Copy every line of the records below, requests included, and add 102 to each coordinate number in the answers. Leave the pictures out of your copy.

** Begin The records **

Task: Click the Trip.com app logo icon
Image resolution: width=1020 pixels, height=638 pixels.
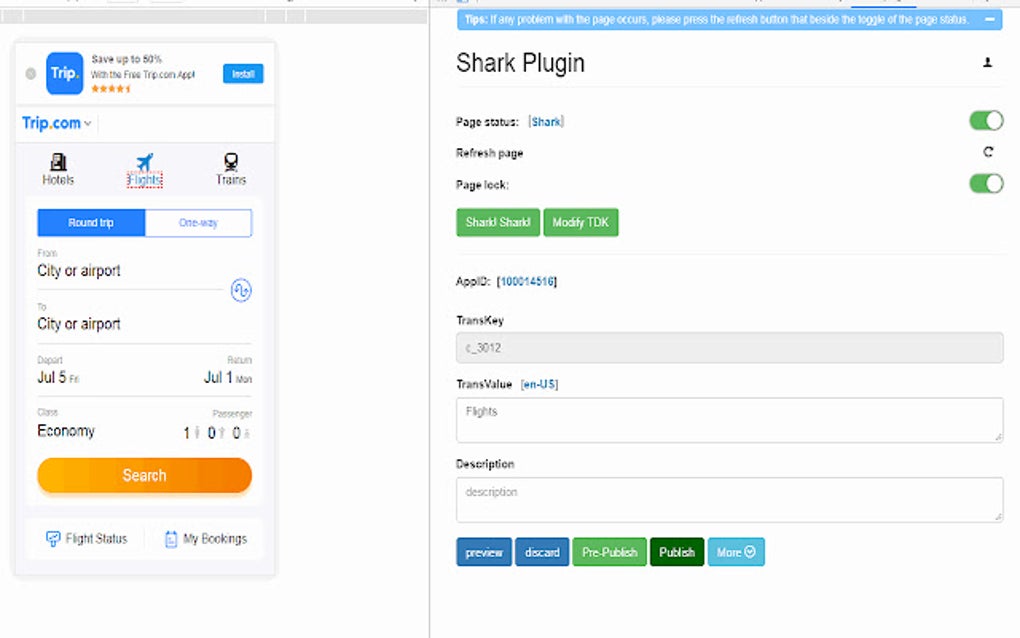Action: (x=63, y=73)
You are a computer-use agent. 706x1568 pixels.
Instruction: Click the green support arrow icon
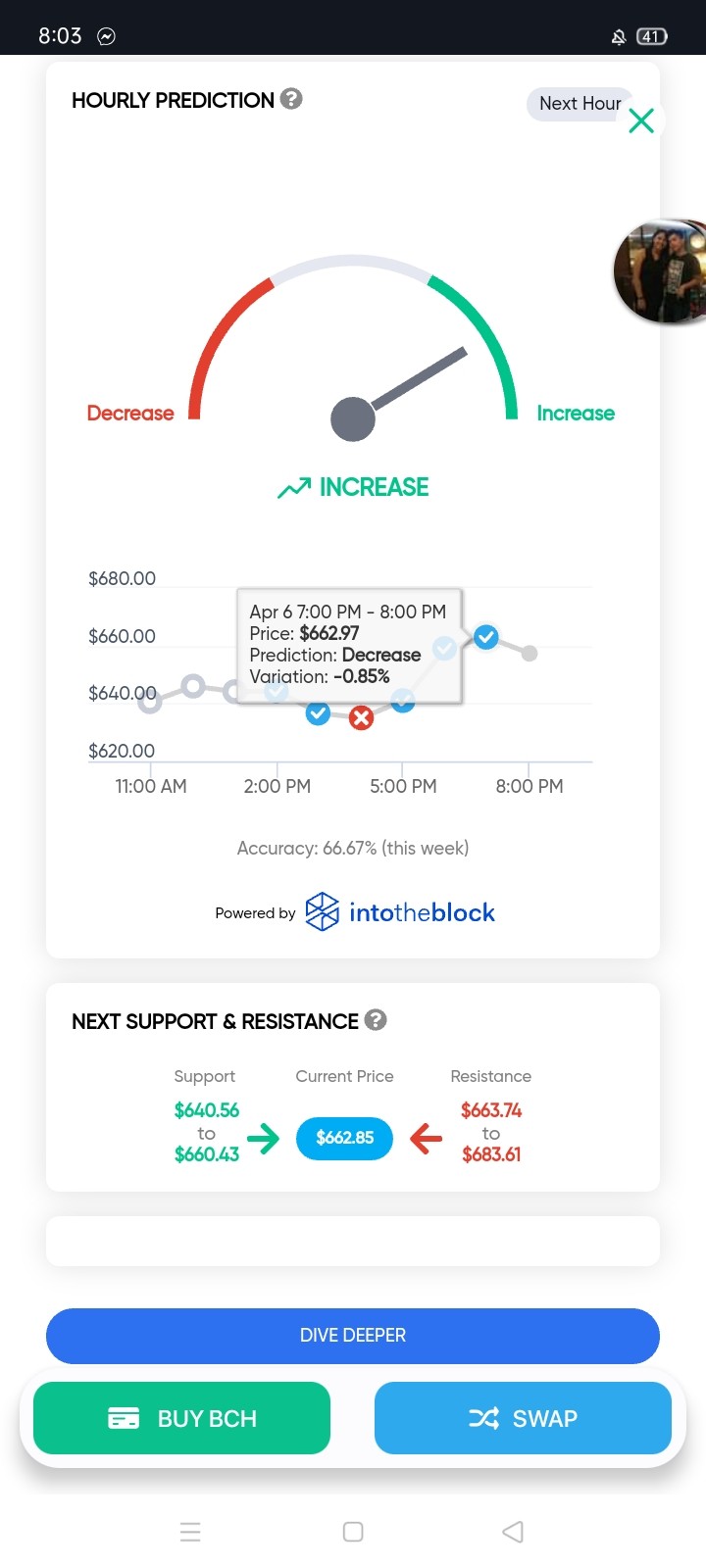[x=263, y=1138]
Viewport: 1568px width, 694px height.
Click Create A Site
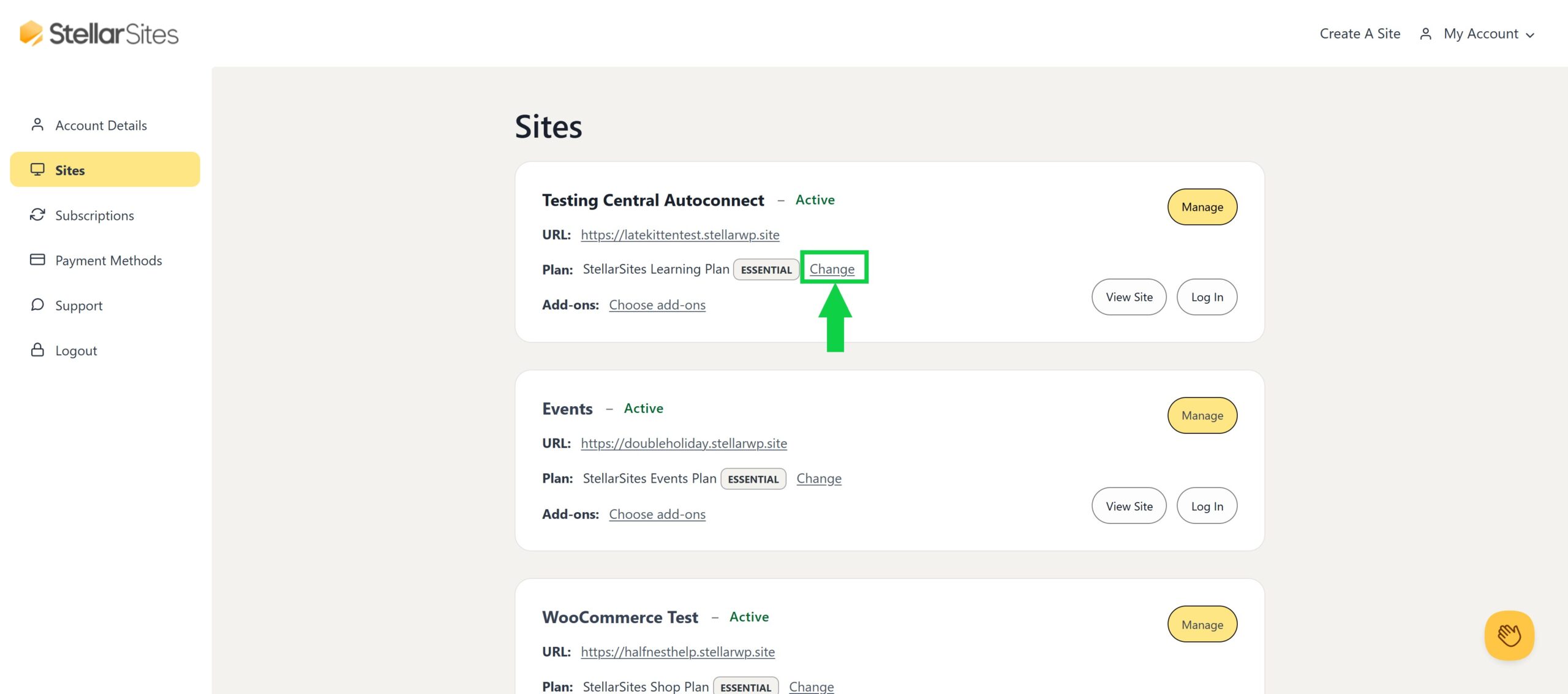pos(1359,34)
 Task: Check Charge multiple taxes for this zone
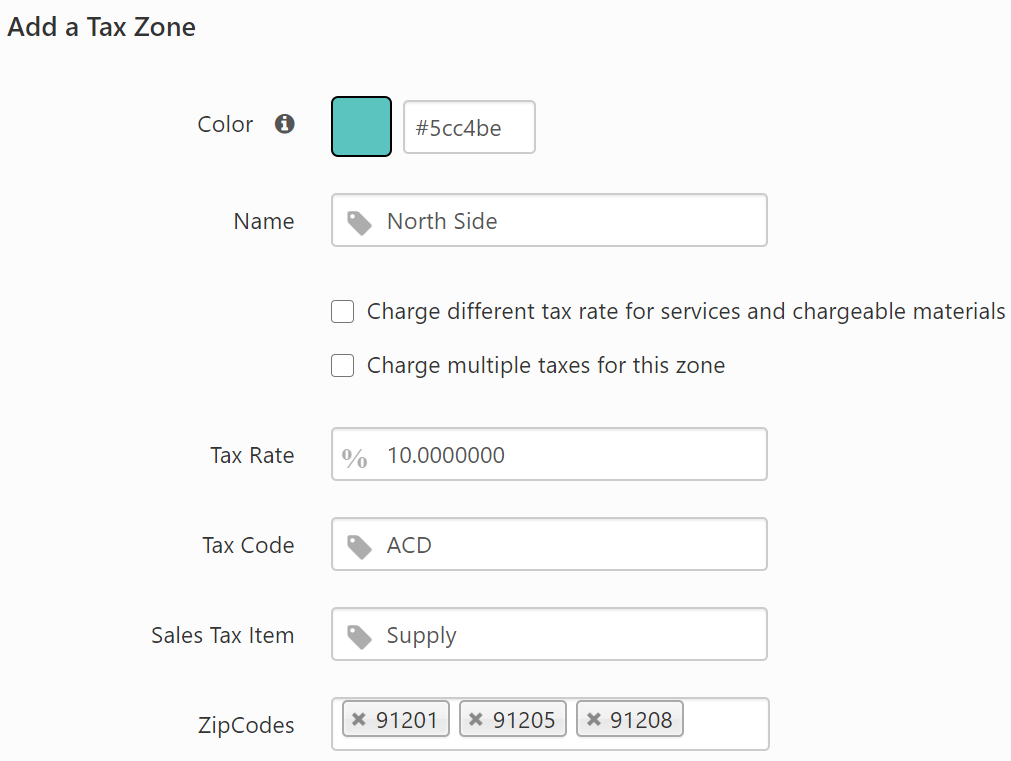[x=343, y=366]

** End The records **

**Response to this exercise**
Task: Click the Trip.com app logo icon
Image resolution: width=1020 pixels, height=638 pixels.
Action: (x=165, y=175)
You are a computer-use agent. 706x1568 pixels.
Instruction: Click the green support arrow icon
[x=365, y=1240]
Viewport: 1568px width, 694px height.
Click Create A Site
pos(1461,136)
 Task: Check Charge multiple taxes for this zone
[x=445, y=468]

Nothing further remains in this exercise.